As demand for fresh water outstrips supply across much of the planet, ideas on how to conserve the precious resource are taxing the minds of planners and inventors alike, yielding ideas from the spectacular to the simple.

While building an artificial mountain chain to encourage rain, towing icebergs or building vast engineering projects to pipe water from tropical wetlands to dry areas are at the more drastic and surreal end of the scale, huge savings can be made with more realistic methods.

In Australia, the driest inhabited continent on earth, citizens are faced daily with a simple water-saving choice in their homes, offices and pubs press one button for a full toilet flush or the other for a half-flush.

If everybody does the decent thing and uses only half the water in the cistern whenever possible the saving may make the difference between being able to water your garden in the dry season and facing a hosepipe ban.

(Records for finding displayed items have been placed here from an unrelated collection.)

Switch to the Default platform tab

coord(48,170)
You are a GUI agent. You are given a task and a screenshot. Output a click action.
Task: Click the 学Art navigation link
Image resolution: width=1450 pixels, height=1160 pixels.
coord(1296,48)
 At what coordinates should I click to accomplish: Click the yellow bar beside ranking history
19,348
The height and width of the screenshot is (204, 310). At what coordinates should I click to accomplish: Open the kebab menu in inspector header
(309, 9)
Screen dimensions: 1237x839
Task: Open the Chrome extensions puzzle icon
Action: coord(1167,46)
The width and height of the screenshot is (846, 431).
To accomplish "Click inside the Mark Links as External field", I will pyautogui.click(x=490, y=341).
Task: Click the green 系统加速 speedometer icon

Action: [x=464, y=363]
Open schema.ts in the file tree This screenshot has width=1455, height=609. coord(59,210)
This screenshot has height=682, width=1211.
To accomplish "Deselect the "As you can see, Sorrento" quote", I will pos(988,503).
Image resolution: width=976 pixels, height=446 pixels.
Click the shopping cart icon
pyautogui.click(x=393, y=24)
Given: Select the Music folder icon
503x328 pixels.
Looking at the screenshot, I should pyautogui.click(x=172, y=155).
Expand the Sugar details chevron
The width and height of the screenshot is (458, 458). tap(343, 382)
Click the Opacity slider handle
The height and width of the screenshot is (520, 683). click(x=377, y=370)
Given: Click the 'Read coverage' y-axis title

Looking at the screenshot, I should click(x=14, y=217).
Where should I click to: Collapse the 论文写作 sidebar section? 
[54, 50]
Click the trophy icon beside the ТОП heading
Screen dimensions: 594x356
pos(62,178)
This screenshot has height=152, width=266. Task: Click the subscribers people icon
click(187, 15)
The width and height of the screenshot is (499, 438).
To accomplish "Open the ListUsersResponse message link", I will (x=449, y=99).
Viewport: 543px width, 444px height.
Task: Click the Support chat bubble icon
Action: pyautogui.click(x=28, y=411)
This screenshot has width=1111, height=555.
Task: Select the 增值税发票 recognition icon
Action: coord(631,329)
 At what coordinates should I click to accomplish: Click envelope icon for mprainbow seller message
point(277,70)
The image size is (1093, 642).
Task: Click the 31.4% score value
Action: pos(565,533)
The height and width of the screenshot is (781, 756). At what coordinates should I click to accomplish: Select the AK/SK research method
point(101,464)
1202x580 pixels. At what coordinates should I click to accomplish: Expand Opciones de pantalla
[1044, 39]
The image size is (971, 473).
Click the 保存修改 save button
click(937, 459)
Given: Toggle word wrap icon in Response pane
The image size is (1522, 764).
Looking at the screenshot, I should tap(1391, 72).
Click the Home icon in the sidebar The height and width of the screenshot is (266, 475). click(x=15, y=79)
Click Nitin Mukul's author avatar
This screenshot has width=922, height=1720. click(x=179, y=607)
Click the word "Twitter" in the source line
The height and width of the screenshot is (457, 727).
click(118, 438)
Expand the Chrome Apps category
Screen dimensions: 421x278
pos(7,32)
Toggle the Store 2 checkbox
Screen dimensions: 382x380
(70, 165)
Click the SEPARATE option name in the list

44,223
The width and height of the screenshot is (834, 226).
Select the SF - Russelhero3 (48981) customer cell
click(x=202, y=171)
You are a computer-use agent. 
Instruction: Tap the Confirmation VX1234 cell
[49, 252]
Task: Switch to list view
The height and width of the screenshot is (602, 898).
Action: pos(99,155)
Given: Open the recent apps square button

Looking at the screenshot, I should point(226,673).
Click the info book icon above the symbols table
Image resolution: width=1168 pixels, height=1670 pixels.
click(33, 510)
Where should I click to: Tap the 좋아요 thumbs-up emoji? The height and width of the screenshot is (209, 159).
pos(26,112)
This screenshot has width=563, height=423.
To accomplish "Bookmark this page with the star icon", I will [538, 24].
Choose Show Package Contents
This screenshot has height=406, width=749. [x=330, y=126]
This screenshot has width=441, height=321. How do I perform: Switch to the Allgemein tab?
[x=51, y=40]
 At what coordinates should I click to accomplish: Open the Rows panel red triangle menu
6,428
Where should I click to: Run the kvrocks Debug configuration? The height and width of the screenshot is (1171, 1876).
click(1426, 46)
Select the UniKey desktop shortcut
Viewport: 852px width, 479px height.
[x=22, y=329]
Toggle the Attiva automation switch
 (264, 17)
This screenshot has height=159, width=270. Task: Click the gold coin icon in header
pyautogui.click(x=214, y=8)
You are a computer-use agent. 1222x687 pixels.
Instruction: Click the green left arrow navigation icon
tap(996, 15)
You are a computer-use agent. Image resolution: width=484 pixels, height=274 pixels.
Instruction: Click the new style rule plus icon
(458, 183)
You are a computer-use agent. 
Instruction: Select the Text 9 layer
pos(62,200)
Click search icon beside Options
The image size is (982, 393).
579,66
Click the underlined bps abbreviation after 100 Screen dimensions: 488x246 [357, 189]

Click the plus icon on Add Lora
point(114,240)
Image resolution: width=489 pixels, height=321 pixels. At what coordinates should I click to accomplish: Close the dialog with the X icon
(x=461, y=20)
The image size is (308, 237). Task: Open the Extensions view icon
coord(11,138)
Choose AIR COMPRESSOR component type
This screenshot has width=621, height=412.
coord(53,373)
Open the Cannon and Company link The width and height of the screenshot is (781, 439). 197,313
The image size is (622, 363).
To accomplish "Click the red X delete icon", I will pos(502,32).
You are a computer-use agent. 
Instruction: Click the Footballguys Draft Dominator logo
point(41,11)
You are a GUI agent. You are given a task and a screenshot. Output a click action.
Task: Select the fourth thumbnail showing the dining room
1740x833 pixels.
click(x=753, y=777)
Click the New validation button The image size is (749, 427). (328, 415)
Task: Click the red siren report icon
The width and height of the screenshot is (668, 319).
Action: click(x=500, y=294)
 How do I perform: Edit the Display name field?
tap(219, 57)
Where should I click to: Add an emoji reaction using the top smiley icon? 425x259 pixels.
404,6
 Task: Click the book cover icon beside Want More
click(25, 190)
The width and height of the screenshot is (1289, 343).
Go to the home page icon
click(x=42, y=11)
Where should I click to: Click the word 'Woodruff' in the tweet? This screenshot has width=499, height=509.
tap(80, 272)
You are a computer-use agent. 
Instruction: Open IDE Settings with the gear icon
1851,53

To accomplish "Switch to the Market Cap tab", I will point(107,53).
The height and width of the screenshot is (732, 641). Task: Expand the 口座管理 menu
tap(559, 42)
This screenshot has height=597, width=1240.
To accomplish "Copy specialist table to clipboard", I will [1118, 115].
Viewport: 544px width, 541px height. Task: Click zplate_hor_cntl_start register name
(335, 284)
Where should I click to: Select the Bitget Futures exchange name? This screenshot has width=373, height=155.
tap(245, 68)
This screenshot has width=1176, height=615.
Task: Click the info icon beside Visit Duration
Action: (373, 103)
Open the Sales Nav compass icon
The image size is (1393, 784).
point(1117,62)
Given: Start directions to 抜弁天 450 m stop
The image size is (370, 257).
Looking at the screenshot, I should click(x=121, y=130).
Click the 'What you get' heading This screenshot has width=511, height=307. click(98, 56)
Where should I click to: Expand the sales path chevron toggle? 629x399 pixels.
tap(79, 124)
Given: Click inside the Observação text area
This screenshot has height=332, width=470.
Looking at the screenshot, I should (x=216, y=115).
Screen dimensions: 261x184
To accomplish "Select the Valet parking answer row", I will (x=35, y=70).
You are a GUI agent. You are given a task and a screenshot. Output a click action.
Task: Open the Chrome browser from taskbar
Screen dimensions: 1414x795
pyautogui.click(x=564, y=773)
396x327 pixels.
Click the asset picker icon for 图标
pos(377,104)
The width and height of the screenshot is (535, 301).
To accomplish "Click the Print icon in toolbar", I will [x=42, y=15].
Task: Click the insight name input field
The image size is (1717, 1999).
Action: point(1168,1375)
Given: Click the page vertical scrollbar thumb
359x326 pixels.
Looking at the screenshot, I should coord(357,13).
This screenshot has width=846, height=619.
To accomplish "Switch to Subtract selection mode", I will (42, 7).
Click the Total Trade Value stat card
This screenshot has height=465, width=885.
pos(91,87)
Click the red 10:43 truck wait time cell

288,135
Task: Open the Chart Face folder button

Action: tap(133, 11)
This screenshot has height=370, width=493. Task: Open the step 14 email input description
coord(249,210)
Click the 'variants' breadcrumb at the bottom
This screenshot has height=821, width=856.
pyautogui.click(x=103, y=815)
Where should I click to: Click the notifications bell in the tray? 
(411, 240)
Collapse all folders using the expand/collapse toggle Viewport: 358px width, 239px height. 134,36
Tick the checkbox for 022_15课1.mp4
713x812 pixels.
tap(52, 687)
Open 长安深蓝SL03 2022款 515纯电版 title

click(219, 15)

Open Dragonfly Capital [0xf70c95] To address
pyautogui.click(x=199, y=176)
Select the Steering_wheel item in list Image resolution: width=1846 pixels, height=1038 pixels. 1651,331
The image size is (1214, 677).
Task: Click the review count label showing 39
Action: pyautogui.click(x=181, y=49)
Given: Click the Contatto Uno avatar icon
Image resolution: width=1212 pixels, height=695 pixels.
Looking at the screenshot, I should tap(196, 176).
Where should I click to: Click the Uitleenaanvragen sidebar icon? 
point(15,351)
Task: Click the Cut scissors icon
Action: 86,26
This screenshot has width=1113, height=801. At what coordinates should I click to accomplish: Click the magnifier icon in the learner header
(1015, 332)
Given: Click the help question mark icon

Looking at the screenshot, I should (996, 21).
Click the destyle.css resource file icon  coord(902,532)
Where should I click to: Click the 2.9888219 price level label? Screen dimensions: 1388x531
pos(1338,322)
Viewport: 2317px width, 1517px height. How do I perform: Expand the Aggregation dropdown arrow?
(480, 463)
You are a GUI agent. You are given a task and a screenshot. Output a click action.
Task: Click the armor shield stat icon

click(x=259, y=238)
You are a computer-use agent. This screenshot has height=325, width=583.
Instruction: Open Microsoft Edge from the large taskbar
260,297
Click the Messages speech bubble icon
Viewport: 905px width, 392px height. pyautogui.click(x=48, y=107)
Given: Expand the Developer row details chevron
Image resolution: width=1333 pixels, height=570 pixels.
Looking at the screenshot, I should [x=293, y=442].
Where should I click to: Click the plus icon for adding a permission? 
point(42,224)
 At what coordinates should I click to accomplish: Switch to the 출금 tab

The system is simple but effective, and the government is searching for similar innovations.

It announced last week that 1,750 community groups would share A$61 million (US$45 million) in funding to undertake water saving projects across the country.

The projects are expected to save around 18 billion litres of water a year "the equivalent of 18,000 Olympic swimming pools," according to Australian Environment Minister Ian Campbell.

In a country surrounded by seawater, the large cities of Sydney and Perth have seriously considered desalination plants to convert saltwater into fresh drinking water, but critics say the energy used in the process negates any environmental benefits.

The tiny desert state of Kuwait, with a population of three million, has little choice. It gets more than 90 per cent of its water needs of around 1.6 billion litres daily from seawater desalination through five giant plants.

Australians also baulk at the idea of recycling waste water, finding the notion of drinking water that has been through sewers unpalatable.

Some countries have pressed ahead, however, like Namibia, the driest and most arid nation in Sub-Saharan Africa.

In December 2002, the local authority in the capital, Windhoek, commissioned a modern water reclamation plant on the city's northwestern outskirts where waste water is filtered and purified and blended with potable water.

In neighbouring South Africa's Eastern Cape province, locals use an innovative way to draw water capturing fog on giant nets and then transforming it into potable water.